Die Ausstattung und Besetzung dieses Films fordert das Auge und die Phantasie zu immer neuen Höchstleistungen heraus. Die Vielfalt und Üppigkeit des Dekors, der Kostüme und Settings gestalten sich teilweise anstrengend, bis zur Überforderung. Alles wahrzunehmen scheint ganz unmöglich, auch wenn sich Auftritte und Szenen wiederholen und ähneln. Dieser Anspruch, der alle Filme Gilliams auszeichnet, polarisiert die Rezipienten.
Die Geschichte, die Gilliam hier mit seinen besonderen Stilmitteln erzählt, ist so alt wie universell.
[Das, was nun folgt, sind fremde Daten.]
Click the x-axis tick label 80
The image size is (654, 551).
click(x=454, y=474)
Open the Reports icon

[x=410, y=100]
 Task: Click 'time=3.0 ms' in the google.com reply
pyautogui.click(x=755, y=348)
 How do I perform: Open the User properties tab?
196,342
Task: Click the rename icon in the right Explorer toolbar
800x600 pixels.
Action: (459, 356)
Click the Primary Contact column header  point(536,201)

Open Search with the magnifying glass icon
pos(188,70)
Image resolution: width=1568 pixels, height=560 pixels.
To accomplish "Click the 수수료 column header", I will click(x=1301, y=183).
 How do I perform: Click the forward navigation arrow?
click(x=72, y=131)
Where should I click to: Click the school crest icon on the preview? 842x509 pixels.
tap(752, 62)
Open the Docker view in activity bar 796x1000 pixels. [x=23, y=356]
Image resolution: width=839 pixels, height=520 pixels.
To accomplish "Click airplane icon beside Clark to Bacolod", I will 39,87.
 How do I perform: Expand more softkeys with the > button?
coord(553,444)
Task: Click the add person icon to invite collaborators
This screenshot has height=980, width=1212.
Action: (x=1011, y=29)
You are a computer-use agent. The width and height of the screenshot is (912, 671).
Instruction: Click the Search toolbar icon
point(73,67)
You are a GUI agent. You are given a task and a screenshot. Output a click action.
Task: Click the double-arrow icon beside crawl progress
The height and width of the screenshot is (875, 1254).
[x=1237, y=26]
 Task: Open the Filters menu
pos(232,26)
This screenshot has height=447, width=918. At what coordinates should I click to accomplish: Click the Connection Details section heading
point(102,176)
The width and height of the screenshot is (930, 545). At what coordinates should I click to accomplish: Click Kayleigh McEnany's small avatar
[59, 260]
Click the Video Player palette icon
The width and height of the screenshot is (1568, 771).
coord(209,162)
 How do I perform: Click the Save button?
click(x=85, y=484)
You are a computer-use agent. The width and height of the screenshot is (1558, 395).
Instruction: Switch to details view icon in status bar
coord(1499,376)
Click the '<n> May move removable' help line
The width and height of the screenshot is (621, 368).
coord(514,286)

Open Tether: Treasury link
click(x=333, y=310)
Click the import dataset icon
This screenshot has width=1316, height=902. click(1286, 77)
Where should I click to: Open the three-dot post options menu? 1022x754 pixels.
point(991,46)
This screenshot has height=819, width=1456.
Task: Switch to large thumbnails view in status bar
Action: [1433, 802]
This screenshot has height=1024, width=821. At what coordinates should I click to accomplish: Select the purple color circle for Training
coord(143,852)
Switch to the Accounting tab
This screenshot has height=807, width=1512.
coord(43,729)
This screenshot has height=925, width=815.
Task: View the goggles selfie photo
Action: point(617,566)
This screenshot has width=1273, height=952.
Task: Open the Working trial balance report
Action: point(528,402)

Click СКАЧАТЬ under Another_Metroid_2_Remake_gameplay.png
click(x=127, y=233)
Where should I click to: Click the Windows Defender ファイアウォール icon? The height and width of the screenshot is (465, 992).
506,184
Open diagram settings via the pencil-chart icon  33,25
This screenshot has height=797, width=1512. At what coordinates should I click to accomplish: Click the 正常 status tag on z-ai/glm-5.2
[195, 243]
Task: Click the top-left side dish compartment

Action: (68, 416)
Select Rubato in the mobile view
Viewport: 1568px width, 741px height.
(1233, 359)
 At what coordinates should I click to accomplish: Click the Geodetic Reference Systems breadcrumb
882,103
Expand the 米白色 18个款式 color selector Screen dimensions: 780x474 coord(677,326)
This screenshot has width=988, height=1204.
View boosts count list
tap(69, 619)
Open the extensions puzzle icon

Sie auf diese Art und Weise zu vermitteln, erscheint aber durchaus neu und besonders. Denn damit ist auch eine Frage und Kritik verbunden: Sind wir noch in der Lage, den Sinn des Lebens wahrzunehmen oder lassen wir uns ablenken durch unsere eigenen Ansprüche, unsere Forderungen und Verpflichtungen, durch unser Streben nach Geld, Macht und Ruhm? Dieser Film hat keine Gegenwart und keine Zukunft, er ist nicht im Hier und Jetzt verankert, sondern beschreibt ein eigenes Universum. Das Universum eines jeden Individuums und deswegen sieht es in seiner Welt auch genau so aus, wie es der Protagonist Qohen erlebt.
Der plakative Umgang Gilliams mit Dekor und Kostümen überzeugte die FBW-Jury mehrheitlich in seiner Qualität der Erzählung und Visualisierung und führte zur einstimmigen Bewertung mit dem Prädikat „wertvoll“.